Santri yang cinta kepada Allah akan semangat menuntut ilmu.


Santri yang takut kepada Allah akan menjaga adab. Santri yang berharap kepada Allah akan sabar dalam proses. Begitu pula Qur’anicpreneur sejati: ia mencintai Allah dalam usahanya, takut menodai kejujuran, dan berharap agar usahanya menjadi jalan keberkahan.


Penutup: Menjadi Pecinta yang Tak Gentar


Pada akhirnya, cinta kepada Allah adalah rahasia kebahagiaan sejati. Ia membuat sedih terasa lembut, ujian terasa manis, dan dunia menjadi ringan. Orang yang mencintai Allah tidak lagi takut kehilangan dunia, karena ia sudah menemukan makna di dalam-Nya. Sebagaimana firman Allah dalam hadis Qudsi:

وَمَا تَقَرَّبَ إِلَيَّ عَبْدِي بِشَيْءٍ أَحَبَّ إِلَيَّ مِمَّا افْتَرَضْتُ عَلَيْهِ، وَلَا يَزَالُ عَبْدِي يَتَقَرَّبُ إِلَيَّ بِالنَّوَافِلِ حَتَّى أُحِبَّهُ...

“Tidaklah hamba-Ku mendekat kepada-Ku dengan sesuatu yang lebih Aku cintai daripada yang Aku wajibkan atasnya.
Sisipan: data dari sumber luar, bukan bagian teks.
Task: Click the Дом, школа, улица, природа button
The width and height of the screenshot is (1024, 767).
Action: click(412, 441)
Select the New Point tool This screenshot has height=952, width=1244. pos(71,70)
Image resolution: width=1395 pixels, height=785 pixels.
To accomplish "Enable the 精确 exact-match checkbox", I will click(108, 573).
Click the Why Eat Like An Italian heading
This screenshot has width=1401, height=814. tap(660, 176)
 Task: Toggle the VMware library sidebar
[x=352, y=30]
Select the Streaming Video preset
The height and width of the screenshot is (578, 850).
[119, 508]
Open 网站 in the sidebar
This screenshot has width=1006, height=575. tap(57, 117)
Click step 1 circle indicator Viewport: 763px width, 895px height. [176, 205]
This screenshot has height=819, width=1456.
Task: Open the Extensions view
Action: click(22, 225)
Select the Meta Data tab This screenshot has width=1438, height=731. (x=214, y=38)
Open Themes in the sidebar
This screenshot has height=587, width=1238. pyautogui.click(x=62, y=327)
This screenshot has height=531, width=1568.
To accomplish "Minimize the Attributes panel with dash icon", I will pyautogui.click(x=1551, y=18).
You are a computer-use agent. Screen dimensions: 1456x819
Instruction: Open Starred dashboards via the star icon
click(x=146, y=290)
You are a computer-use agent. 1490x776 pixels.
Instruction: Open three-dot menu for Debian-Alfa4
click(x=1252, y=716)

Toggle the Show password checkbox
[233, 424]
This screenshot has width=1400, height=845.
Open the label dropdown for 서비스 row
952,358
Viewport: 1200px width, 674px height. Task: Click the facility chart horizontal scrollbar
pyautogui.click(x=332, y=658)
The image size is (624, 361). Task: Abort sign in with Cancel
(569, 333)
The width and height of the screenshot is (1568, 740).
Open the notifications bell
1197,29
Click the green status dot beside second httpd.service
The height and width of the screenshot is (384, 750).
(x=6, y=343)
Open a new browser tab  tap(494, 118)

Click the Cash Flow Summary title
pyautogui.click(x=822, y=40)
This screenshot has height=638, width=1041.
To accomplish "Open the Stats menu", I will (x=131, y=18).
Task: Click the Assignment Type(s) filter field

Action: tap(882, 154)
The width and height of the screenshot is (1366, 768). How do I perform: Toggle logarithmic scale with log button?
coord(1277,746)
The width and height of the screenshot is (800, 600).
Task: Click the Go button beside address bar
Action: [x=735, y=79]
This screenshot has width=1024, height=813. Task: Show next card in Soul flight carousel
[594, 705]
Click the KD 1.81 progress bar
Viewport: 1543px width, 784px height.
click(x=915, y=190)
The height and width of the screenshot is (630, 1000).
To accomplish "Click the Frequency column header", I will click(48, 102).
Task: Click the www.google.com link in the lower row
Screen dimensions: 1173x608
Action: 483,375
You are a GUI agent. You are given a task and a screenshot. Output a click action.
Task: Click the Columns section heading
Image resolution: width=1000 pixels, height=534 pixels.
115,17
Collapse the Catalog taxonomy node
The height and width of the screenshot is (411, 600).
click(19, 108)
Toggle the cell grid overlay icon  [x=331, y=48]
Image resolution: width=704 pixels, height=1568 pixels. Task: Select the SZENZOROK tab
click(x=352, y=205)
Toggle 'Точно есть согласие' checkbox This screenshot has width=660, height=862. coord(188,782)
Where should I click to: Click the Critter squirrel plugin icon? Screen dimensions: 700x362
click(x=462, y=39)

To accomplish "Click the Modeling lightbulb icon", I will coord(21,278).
Dan hamba-Ku senantiasa mendekat kepada-Ku dengan amalan sunnah hingga Aku mencintainya...” (HR. Bukhari)


Cinta adalah maqām yang menenangkan sekaligus menggetarkan: menenangkan karena yakin dicintai Allah, dan menggetarkan karena takut mengecewakan-Nya.

Semoga Allah menanamkan dalam hati kita cinta yang mendidik, takut yang menuntun, dan harapan yang menenangkan — agar hidup kita, baik di pesantren maupun di dunia usaha, senantiasa berporos pada satu arah:

Menuju Allah dengan cinta, dijaga oleh takut, dan disemangati oleh harapan.